Both of the guns I keep in the safe are headed to my buddies house next week
My answer is quite simple…I have “almost enough”. I need to get a “couple” more in the future. How many do I have and how many will I buy? I can’t say…but I do look forward to it.
Since safes are not air tight I believe there is risk the fumigation chemicals will not get removed during the air venting period and someone could open it and be exposed to a debilitating or lethal dose.
That makes more sense. Though since most safes are designed to keep smoke out when the fire seals expand you would think there would be a way to seal the door to keep the chemicals out.
@Gary_H I work in the restoration and mitigation business and am familiar with the process. The point I wish to make is that the Termite company needs to provide you with an SDS (Safety Data Sheet) for EVERY chemical they will use in your house as well as have you sign an Informed Consent before they Nuke your house. The regular bug killers don’t bother me in this case it is the one called Chlorine Dioxide(CLO2) and Ozone that do.
The reason is an unlicensed person doing “odor control” can use them and some nefarious pest companies use them as they kill bugs (and everything else) but aren’t EPA restricted if not used for “pesticides”. Now the real reason they bother me is that THEY ARE OXIDIZERS and will rust a piece of steel in a heartbeat.

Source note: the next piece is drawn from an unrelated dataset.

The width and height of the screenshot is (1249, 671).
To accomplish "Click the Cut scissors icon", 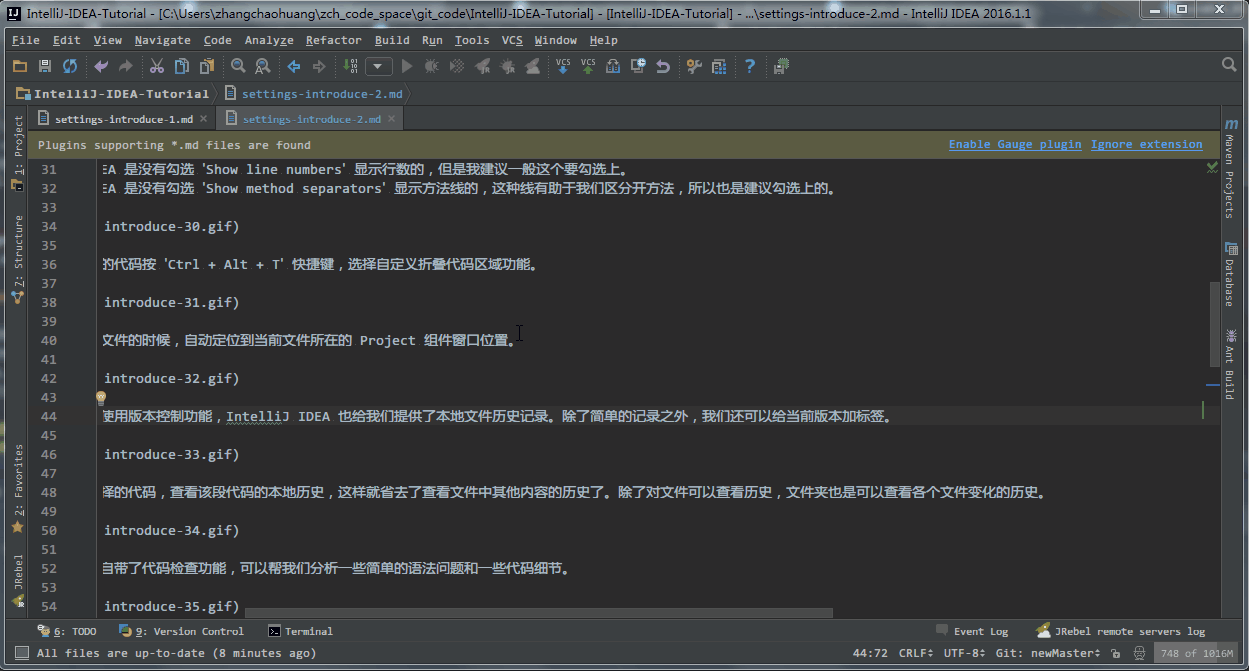I will click(156, 66).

If they are killing bugs you want “Botanical’s” or natural killers, that failing permetherones and such. Oxidizers are no bueno for guns. FWIW, electric tape (buy the 3M good stuff and don’t stretch it) over the door seems and duct tape over that will keep all the bad chem’s out or you could tent your safe. Personally I would do both if it is a “Bug Bomb” situation.
It is a full tent fumigation but no tent because they can "seal " my house and actually do a better job than tenting. Sulfuryl fluoride is what they will be using and they have provided MSDS information regarding it.
I had planned on taping off the door, floor bolt holes, and electrical inlet holes which my fumigator said would work, but their policy is to leave the safe open.
Unfortunately I don’t have enough firearms and ammo to make moving them prohibitive, so going with the least resistance approach. I trust my buddy with my life, so I feel safe leaving my stuff in his care. He also only lives a couple blocks away
Enough to defend my family, not enough to stop buying more. Just like I need every size socket, and multiple styles of hammers (ie Ballpeen, framing, demo, mallet, sledge) firearms have different uses also.
I had a couple, then my dad died and I inherited a few more, then got a couple here and there. By the time it was all said and done I ended up with the exact right amount.